I mean there's no difference between the two URLs, they both go through the same execution and they respect the signing method. How to fix it?

yes I added http://127.0.0.1/test/ as callback url in the twitter app settings.

Thank you

3
twitteroauthcallback
Also check that your time is synced by a NTP server, because the token are time sensitive.Luigi R. Viggiano

3 Answers

1
votes

Have you set up the callback url in the twitter application settings?

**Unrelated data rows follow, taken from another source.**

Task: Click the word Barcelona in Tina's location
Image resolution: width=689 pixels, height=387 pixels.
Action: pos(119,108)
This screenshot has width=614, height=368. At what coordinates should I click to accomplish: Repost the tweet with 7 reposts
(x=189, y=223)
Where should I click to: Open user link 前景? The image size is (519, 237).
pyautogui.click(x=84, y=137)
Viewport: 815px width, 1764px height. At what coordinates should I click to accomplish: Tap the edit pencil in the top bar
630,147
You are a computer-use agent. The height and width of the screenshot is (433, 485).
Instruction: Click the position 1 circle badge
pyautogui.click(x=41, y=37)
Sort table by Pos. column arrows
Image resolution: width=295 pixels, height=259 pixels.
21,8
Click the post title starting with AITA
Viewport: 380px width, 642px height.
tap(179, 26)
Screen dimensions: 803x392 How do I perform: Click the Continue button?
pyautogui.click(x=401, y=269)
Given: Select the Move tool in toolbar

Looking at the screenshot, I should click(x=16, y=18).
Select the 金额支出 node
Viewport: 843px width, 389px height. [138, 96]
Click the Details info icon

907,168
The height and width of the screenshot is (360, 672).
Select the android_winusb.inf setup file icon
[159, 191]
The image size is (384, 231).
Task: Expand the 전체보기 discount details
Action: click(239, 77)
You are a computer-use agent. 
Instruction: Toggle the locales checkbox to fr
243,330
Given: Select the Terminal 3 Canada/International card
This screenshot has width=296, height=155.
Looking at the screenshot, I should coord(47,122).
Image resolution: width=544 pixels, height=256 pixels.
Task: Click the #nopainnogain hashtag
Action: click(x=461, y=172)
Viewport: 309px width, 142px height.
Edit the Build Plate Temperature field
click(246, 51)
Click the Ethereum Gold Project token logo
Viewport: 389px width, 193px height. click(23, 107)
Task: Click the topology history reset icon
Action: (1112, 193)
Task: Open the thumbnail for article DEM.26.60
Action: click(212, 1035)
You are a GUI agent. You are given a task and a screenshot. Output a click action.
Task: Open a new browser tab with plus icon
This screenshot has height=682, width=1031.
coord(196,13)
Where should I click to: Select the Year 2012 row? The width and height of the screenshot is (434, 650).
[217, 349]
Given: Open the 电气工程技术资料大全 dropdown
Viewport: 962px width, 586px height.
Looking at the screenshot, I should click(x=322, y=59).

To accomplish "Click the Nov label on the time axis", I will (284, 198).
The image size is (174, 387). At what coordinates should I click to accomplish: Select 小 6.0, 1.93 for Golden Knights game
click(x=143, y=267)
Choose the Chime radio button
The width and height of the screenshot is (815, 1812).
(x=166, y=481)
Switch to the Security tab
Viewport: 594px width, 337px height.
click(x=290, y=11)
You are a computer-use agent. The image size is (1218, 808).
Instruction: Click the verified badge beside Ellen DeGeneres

If you don't set that up, the api may fail.

Check it from here:

enter image description here

Also check that your time is in sync (use an NTP server); see: https://dev.twitter.com/discussions/1043

1
votes

Agreed that twitter API is badly documented :)

Follow this rule:

  1. If your oauth_callback does not contain any query string = Nothing funky is required.
  2. If your oauth_callback has any query string parameters = URL Encode the query string parameters separately.

Hope this explains.

0
votes

I solved the issue. The problem was that even though the callback URL was sent correctly using the querystring method or headers as you can see on the links, it was also double escaped when creating the signature from the basestring. Since the documentation is pretty bad regarding this I didn't think that you shouldn't double escape it as well like other oauth_* parameters (aka percentage encode the "&"s).